Ladies and gentlemen, I’d like you to get to know the best motorcycle builder in all of Eastern Europe. His name is Szakál and he is “100% Magyar,” as he says. The bikes he builds in his garage are branded “Art Deco Motorcycling” and despite our language differences, he recently wrote us and I’ve been given the humble opportunity to trade some emails with the dude to find the grace that is visible in his creations is a natural reflection of the man himself.
Here are a few questions I asked him, with his replies regarding his amazing new creation, a World War II-era thumper massaged into a beautiful one-of-a-kind sidecar motorcycle.
bM: This is a beautiful bike, Szakál! The name of your company is surely reflected in the flowing lines of this machine. Before we get into your design, can you tell us about the motor? It’s an NSU OSL251; a 242cc four-stroke single made in Germany with dry sump oil circulation that has maybe 10 horsepower. What can you tell us about the year and the unique properties of this engine? Did you make any modifications to it?
SA: Thank you! The engine was probably made during WW2. It’s interesting that the cylinder-head has no oil line. It becomes oil vapor through the pushrod tube. The oil tank is integrated into the front of the crankcase. I only modified the looks with some copper plating, patina and polish for contrast, with brass screws, black paint and some holes in the primer case.
bM: Well, your work on the motor is amazing. The sidecar is also really nicely done and fits well with the cycle. The leather on the seat and around the inside of the car add an elegant touch that reminds one of the days when motorcycling was a gentleman’s sport, and not dominated by hooligans like me and my drunken readers as it is now. Why did you decide to build a sidecar with this bike?
SA: It was not really my decision, although I like sidecars. The bike was custom-made to the wishes of my client.
bM: I’m sure he is happy. I understand that your sons help you with your motorbike creations. What contributions do they make with this build?
SA: I am a “weekend father” and my sons are only here part-time. When they are, they work side-by side-with me in the workshop. I try to teach them the value of creation and work.

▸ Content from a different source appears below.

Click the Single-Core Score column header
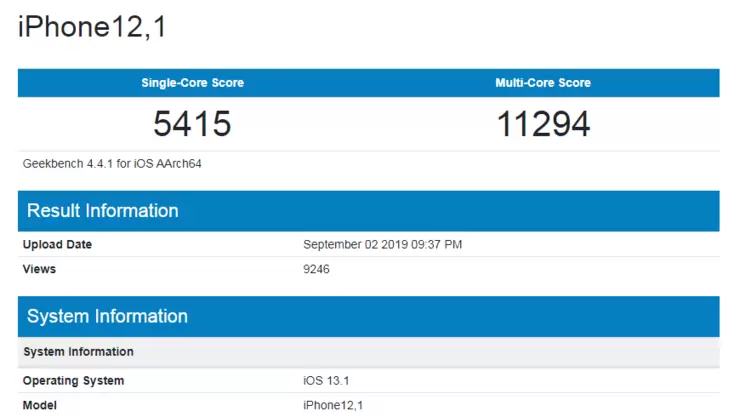The width and height of the screenshot is (740, 417). [193, 83]
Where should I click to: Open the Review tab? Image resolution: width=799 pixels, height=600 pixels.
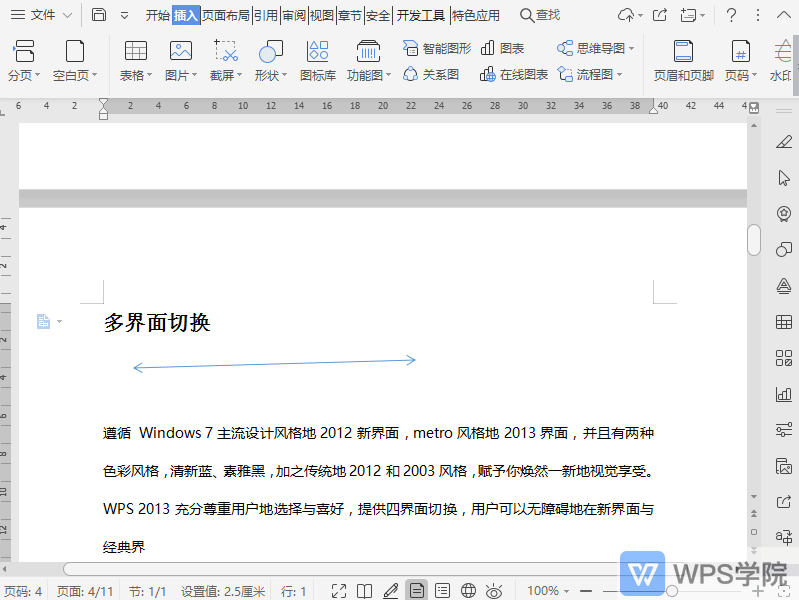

bM: I bet there are many of us that envy your boys. It seems that everything has been custom-made on this motorcycle, from the interesting front end to the frame. Please tell us about some of your engineering and metal work on this bike. Is the front end a first, or a style that was once built by another company? What metals did you use in the construction of this bike?
SA: The entire bike is my own project. I’ve never seen anything like the front end I created. My metals were brass, copper, steel tube, and steel sheet metal. Most of the parts are made from solid brass, with a few – tail lamp, border of the gas tank, sidestripe of the box under the gas tank – built from copper sheet metal. The gas tank was maybe the most circuitous work on the bike, and took more than two weeks to complete.
bM: I’ve posted a photo of you sitting outside your shop door drinking a beer. What brand was it and is it your favorite beer? Can you tell us about Hungarian and/or Eastern European breweries you enjoy?
SA: It was probably Kozel. I like it a lot, but only in the summer. From autumn to spring I drink a brandy wine called “pálinka,” which is a spirit made from different fruits. There are a lot of beers in Hungary, and if it’s hot outside, a cold beer can save your life, whatever brand it is.
bM: Yes, I agree with all my soul. If it wasn’t for beer, I’m sure to be a serial killer. What are you planning to do for your next motorcycle creation?
SA: It’s a custom-made scooter in art deco style based on a GDR-made IWL from Berlin. It will be smooth and graceful and worthy the name “Marlene.”
bM: I’m sure the scooter will be a looker. We’ll look forward to seeing Marlene when you are done, Szakál. Thanks for taking the time to tell us about you and your work. We’re very happy to meet you and hope you enjoy great success with Art Deco Motorcycling.